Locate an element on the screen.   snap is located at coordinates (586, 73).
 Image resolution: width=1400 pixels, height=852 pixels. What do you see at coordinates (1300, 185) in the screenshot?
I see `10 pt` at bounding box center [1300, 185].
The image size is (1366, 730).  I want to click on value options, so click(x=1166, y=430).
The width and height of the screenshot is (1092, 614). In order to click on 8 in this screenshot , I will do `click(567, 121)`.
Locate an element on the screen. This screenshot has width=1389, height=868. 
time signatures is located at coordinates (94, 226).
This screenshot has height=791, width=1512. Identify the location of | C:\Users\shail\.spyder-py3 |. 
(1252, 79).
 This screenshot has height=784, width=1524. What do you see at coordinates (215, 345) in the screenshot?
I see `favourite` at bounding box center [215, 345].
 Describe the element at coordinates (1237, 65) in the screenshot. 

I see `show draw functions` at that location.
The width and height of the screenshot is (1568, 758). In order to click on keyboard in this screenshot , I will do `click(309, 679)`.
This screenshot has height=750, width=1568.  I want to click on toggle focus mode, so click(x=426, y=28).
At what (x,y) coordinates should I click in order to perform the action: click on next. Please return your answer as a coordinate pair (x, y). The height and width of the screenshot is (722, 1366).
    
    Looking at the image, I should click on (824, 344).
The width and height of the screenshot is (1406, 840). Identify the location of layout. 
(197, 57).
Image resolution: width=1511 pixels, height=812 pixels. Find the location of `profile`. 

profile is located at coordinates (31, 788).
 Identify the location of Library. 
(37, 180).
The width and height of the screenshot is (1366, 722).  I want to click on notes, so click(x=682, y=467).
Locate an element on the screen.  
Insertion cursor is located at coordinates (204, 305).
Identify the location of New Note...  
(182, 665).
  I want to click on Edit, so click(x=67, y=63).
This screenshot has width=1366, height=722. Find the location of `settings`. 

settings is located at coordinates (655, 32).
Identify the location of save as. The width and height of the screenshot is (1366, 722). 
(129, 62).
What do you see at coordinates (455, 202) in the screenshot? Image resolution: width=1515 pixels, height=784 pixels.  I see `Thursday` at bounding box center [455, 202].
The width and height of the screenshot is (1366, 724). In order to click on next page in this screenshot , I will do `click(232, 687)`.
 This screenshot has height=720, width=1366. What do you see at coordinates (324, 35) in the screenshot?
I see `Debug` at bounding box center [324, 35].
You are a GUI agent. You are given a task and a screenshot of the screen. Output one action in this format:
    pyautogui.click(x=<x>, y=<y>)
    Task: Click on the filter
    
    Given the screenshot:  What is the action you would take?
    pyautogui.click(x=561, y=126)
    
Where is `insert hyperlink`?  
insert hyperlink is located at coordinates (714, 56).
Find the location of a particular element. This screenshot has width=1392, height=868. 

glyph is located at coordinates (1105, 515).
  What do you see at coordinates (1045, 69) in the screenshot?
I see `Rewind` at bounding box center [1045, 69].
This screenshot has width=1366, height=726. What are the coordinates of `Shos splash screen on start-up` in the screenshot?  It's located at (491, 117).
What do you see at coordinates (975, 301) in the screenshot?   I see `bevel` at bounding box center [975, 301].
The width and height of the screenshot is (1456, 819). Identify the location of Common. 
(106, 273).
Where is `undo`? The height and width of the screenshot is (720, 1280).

WRITTEN PROBLEM — Rewrite the records above, changing every "Identify the location of" to "Find the position of" and leaving everything else unchanged.

IN RESPONSE —
Locate an element on the screen.   snap is located at coordinates (586, 73).
 Image resolution: width=1400 pixels, height=852 pixels. What do you see at coordinates (1300, 185) in the screenshot?
I see `10 pt` at bounding box center [1300, 185].
The image size is (1366, 730).  I want to click on value options, so click(x=1166, y=430).
The width and height of the screenshot is (1092, 614). In order to click on 8 in this screenshot , I will do `click(567, 121)`.
Locate an element on the screen. This screenshot has width=1389, height=868. 
time signatures is located at coordinates (94, 226).
This screenshot has height=791, width=1512. Find the position of | C:\Users\shail\.spyder-py3 |. 
(1252, 79).
 This screenshot has height=784, width=1524. What do you see at coordinates (215, 345) in the screenshot?
I see `favourite` at bounding box center [215, 345].
 Describe the element at coordinates (1237, 65) in the screenshot. 

I see `show draw functions` at that location.
The width and height of the screenshot is (1568, 758). In order to click on keyboard in this screenshot , I will do `click(309, 679)`.
This screenshot has height=750, width=1568.  I want to click on toggle focus mode, so click(x=426, y=28).
At what (x,y) coordinates should I click in order to perform the action: click on next. Please return your answer as a coordinate pair (x, y). The height and width of the screenshot is (722, 1366).
    
    Looking at the image, I should click on (824, 344).
The width and height of the screenshot is (1406, 840). Find the position of layout. 
(197, 57).
Image resolution: width=1511 pixels, height=812 pixels. Find the location of `profile`. 

profile is located at coordinates (31, 788).
 Find the position of Library. 
(37, 180).
The width and height of the screenshot is (1366, 722).  I want to click on notes, so click(x=682, y=467).
Locate an element on the screen.  
Insertion cursor is located at coordinates (204, 305).
Find the position of New Note...  
(182, 665).
  I want to click on Edit, so click(x=67, y=63).
This screenshot has width=1366, height=722. Find the location of `settings`. 

settings is located at coordinates (655, 32).
Find the position of save as. The width and height of the screenshot is (1366, 722). 
(129, 62).
What do you see at coordinates (455, 202) in the screenshot? Image resolution: width=1515 pixels, height=784 pixels.  I see `Thursday` at bounding box center [455, 202].
The width and height of the screenshot is (1366, 724). In order to click on next page in this screenshot , I will do `click(232, 687)`.
 This screenshot has height=720, width=1366. What do you see at coordinates (324, 35) in the screenshot?
I see `Debug` at bounding box center [324, 35].
You are a GUI agent. You are given a task and a screenshot of the screen. Output one action in this format:
    pyautogui.click(x=<x>, y=<y>)
    Task: Click on the filter
    
    Given the screenshot:  What is the action you would take?
    pyautogui.click(x=561, y=126)
    
Where is `insert hyperlink`?  
insert hyperlink is located at coordinates (714, 56).
Find the location of a particular element. This screenshot has width=1392, height=868. 

glyph is located at coordinates (1105, 515).
  What do you see at coordinates (1045, 69) in the screenshot?
I see `Rewind` at bounding box center [1045, 69].
This screenshot has width=1366, height=726. What are the coordinates of `Shos splash screen on start-up` in the screenshot?  It's located at (491, 117).
What do you see at coordinates (975, 301) in the screenshot?   I see `bevel` at bounding box center [975, 301].
The width and height of the screenshot is (1456, 819). Find the position of Common. 
(106, 273).
Where is `undo`? The height and width of the screenshot is (720, 1280).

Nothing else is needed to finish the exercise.